Use data compression Reduce run frequency Partition data Choose a columnar format Create data lifecycle policies Right size your instances Use Spot Instances Use Reserved Instances Choose the right tool for the job Use automatic scaling Choose serverless services

Overview of cost optimization

Across stages, the following are general practices to optimize cost of the services used.

Use data compression

There are many different formats for compression. You should be selective about which one you choose to make sure it is supported by the services you are using.

The formats provide different features for example some formats support splitting meaning they support parallelization better, whilst others have better compression but at the cost of performance. Compressing the data, reduces the storage cost and also reduces the cost for scanning data.
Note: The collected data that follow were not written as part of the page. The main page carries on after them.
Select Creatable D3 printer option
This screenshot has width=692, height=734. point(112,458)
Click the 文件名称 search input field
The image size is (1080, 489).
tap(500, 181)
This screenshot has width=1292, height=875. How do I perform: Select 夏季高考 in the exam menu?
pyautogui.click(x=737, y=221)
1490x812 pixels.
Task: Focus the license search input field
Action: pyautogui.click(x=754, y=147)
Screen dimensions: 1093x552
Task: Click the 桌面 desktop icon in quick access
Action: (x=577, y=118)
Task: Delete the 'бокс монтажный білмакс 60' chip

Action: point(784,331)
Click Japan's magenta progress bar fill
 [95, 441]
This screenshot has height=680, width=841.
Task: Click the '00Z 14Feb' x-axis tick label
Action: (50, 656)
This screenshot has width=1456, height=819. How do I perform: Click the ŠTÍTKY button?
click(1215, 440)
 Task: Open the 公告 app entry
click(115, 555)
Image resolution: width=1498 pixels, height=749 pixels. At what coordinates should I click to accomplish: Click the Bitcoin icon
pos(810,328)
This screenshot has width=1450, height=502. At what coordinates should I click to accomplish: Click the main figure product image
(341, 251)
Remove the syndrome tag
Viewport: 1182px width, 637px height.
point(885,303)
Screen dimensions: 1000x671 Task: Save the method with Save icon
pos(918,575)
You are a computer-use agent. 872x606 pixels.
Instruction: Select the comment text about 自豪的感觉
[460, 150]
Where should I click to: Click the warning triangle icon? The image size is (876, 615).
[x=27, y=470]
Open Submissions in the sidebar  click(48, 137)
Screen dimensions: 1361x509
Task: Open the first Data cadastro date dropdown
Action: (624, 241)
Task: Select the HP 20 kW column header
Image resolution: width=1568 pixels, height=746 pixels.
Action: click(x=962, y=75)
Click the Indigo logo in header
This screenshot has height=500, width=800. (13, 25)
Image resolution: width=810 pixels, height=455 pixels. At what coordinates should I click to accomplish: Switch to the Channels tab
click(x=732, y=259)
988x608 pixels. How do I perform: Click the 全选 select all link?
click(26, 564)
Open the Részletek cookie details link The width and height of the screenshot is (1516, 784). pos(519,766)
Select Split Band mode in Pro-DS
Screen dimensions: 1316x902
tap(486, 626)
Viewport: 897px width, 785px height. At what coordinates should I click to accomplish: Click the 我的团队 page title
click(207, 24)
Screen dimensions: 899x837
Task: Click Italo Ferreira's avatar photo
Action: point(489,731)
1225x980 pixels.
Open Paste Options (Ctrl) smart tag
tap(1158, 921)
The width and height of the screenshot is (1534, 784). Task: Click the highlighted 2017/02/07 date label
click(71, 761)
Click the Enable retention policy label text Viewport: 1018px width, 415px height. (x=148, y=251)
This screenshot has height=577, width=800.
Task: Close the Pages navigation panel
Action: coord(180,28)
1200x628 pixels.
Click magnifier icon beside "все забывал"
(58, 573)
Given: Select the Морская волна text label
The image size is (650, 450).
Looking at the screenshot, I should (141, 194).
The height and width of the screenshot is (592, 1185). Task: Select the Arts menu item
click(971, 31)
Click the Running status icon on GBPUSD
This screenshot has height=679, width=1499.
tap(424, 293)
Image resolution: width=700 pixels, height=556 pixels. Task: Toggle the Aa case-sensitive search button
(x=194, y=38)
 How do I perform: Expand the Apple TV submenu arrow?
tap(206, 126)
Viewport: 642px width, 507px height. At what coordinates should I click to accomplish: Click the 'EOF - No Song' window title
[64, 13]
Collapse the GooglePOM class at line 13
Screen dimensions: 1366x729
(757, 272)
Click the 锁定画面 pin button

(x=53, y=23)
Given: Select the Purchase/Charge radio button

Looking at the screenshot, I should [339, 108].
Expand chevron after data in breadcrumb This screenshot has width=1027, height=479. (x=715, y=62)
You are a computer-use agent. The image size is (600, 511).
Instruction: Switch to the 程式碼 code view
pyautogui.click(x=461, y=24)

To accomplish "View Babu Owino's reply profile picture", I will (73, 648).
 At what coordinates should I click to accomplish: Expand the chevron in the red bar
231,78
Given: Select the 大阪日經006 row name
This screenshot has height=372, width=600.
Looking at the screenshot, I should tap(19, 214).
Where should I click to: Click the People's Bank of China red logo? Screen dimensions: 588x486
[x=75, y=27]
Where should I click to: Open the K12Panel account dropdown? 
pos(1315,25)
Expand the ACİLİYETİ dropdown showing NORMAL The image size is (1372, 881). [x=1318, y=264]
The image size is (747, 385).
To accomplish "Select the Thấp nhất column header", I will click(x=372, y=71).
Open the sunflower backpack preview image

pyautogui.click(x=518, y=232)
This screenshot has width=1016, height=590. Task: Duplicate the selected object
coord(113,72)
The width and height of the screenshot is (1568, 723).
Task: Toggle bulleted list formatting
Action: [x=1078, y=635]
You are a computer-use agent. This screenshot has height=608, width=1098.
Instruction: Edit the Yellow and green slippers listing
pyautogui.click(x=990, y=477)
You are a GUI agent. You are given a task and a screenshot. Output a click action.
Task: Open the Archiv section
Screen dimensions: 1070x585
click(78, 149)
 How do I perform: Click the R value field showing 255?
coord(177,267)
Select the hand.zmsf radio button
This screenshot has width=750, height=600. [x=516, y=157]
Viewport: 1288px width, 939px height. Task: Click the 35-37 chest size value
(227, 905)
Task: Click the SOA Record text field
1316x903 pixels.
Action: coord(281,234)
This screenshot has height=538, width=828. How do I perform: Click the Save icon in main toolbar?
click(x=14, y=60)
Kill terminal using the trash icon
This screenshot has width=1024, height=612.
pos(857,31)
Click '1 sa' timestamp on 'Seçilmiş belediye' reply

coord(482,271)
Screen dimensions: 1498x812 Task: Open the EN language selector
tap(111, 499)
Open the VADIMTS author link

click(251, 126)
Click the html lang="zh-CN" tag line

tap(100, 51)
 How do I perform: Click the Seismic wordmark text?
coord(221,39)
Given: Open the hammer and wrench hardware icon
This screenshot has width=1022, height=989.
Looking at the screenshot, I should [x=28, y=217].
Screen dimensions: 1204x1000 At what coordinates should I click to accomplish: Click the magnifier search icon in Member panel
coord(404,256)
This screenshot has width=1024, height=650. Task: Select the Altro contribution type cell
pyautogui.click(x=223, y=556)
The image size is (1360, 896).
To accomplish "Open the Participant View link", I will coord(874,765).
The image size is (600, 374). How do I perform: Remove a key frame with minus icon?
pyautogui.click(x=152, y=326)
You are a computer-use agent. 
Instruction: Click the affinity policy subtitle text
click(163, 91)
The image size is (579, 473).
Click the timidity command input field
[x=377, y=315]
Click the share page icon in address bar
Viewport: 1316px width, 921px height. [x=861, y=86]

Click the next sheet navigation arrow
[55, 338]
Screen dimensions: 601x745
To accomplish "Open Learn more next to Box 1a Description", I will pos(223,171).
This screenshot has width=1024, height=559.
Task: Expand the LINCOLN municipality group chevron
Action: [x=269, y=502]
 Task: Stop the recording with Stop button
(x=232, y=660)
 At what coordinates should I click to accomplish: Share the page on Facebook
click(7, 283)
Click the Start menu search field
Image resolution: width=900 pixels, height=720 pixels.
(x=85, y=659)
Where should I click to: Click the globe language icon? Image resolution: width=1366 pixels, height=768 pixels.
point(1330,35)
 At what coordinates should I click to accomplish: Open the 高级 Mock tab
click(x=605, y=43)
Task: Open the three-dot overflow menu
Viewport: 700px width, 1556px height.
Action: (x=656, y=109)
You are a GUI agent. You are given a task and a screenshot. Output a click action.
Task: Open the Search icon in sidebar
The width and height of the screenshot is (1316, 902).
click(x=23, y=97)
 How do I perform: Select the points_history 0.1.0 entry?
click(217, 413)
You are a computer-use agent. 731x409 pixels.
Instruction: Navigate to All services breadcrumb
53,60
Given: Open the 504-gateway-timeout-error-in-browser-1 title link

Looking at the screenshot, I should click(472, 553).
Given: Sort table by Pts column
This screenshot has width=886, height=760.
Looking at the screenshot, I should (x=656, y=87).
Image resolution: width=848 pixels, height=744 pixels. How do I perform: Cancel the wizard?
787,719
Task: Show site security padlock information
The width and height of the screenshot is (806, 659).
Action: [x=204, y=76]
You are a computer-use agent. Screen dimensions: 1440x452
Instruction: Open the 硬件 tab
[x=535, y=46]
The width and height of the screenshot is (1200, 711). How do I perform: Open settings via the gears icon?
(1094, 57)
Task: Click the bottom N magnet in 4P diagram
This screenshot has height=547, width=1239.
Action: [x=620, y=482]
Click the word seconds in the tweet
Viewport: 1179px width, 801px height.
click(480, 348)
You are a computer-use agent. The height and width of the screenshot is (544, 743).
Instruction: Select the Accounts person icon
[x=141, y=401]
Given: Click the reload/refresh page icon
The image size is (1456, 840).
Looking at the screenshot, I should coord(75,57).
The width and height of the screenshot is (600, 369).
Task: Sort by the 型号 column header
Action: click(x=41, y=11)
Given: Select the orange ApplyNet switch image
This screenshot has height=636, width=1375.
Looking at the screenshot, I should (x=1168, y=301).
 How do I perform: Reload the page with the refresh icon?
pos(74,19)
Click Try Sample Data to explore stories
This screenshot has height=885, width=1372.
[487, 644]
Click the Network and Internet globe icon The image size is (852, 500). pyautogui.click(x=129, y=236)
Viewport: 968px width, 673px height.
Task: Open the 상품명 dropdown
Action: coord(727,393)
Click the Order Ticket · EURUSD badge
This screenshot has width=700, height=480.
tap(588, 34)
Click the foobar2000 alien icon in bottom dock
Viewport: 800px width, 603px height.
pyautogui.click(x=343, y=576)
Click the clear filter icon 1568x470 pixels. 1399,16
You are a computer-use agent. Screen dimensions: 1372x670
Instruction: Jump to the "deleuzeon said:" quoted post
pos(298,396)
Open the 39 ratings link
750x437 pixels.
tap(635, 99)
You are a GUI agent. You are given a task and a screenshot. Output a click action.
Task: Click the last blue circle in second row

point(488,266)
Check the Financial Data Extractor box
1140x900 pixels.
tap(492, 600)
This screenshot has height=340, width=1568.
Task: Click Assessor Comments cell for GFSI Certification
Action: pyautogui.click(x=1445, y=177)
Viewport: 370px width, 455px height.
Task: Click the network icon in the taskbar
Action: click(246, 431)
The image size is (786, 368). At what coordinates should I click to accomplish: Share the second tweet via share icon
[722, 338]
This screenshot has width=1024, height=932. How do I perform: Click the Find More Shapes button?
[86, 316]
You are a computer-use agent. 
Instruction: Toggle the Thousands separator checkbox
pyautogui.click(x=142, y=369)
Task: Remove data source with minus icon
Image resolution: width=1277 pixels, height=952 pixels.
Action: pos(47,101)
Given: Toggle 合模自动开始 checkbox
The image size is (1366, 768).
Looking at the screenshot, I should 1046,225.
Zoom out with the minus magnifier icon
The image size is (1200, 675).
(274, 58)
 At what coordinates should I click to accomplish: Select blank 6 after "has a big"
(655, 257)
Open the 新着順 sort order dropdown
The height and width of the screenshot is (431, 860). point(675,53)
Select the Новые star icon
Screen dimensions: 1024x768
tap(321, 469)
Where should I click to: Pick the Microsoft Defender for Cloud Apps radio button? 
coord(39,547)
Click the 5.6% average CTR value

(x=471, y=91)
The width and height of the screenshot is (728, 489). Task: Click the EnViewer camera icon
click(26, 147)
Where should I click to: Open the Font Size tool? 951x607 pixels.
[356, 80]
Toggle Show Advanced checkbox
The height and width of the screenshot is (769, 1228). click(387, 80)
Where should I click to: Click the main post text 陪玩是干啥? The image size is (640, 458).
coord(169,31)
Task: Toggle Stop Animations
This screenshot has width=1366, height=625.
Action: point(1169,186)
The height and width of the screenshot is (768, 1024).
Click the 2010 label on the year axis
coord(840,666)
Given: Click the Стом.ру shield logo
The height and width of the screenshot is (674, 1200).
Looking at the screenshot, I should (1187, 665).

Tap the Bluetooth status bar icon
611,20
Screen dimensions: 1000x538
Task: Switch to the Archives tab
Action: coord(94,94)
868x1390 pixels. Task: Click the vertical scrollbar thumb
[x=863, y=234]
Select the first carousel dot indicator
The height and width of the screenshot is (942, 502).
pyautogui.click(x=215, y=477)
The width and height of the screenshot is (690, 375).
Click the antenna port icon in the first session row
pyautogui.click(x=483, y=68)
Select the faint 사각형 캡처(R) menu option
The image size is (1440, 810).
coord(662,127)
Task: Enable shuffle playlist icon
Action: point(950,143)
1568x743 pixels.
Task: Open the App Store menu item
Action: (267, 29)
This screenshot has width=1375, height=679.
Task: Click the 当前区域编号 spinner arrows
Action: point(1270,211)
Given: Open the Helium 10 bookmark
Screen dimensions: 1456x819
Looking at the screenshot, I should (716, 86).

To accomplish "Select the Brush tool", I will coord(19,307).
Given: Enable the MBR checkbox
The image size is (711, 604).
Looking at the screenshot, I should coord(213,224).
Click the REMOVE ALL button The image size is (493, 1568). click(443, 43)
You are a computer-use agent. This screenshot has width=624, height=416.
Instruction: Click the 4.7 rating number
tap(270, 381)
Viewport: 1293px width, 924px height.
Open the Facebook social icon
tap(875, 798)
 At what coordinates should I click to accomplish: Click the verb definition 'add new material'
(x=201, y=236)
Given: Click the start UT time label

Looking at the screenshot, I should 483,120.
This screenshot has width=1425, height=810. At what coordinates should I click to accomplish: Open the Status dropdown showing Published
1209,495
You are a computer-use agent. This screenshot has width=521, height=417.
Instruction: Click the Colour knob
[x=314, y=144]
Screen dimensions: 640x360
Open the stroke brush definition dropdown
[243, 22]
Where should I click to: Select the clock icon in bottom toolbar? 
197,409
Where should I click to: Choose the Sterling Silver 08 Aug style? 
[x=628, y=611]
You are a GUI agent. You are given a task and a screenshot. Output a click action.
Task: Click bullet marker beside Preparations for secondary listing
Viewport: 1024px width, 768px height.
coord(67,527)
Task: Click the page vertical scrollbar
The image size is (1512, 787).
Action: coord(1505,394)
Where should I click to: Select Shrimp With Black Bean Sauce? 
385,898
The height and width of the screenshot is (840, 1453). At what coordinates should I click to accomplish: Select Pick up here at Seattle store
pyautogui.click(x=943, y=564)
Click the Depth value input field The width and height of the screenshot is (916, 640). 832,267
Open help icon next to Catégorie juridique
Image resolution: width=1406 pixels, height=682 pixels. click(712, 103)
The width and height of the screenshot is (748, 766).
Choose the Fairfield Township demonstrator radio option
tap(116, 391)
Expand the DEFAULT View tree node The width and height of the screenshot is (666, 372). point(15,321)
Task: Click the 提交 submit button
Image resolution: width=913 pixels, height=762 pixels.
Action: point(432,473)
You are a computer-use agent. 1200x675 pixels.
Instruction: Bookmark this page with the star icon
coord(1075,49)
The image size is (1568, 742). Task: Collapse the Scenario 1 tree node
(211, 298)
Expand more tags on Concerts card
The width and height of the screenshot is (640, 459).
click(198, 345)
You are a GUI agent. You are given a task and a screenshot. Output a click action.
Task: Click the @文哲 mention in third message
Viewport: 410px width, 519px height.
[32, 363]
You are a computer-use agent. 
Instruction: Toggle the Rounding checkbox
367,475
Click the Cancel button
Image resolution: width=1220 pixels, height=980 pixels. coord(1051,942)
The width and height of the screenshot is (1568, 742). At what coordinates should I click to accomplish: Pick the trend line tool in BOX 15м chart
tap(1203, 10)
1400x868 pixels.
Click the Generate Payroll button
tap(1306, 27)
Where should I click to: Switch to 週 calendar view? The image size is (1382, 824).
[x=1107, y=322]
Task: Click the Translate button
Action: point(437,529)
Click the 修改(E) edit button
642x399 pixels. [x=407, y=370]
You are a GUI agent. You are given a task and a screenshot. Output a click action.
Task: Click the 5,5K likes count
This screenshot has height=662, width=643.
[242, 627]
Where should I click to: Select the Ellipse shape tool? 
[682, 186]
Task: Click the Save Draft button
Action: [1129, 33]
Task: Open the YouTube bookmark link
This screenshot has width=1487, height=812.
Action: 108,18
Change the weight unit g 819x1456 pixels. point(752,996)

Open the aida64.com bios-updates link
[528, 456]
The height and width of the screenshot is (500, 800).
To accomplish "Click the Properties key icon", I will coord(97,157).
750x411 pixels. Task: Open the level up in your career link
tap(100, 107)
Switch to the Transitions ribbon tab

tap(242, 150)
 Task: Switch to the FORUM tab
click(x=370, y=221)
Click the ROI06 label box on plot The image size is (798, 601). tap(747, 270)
To give an example of how compression can help reduce costs we took a CSV dataset and compressed it using bzip2. This reduced the data from 8 GB to 2 GB a 75% reduction. If we extrapolate this compression ratio to a larger dataset, 100 TB the savings are significant:

Without compression: $2,406.40 per month
With compression: $614.40 per month This represents a saving of 75%.

Note

Compression also reduces the amount of data scanned by compute services such as Amazon Athena. An example of this covered in the Columnar format section.

Reduce run frequency

In this scenario, let’s assume we generate 1 TB of data daily. We could potentially stream this data, because it’s available, or choose to batch it and transfer it in one go. Let’s assume we have 1 Gbps bandwidth available for the transfer from our source system, for example on-premises systems. A single push of 1 TB daily would take around two hours. In this case we’ll allow three hours for some variance in speed.

Also, in this scenario, we will use AWS SFTP to transfer the data. In the first scenario, we need the AWS SFTP service constantly running. In the second scenario, we only need it running for three hours a day to complete our transfer.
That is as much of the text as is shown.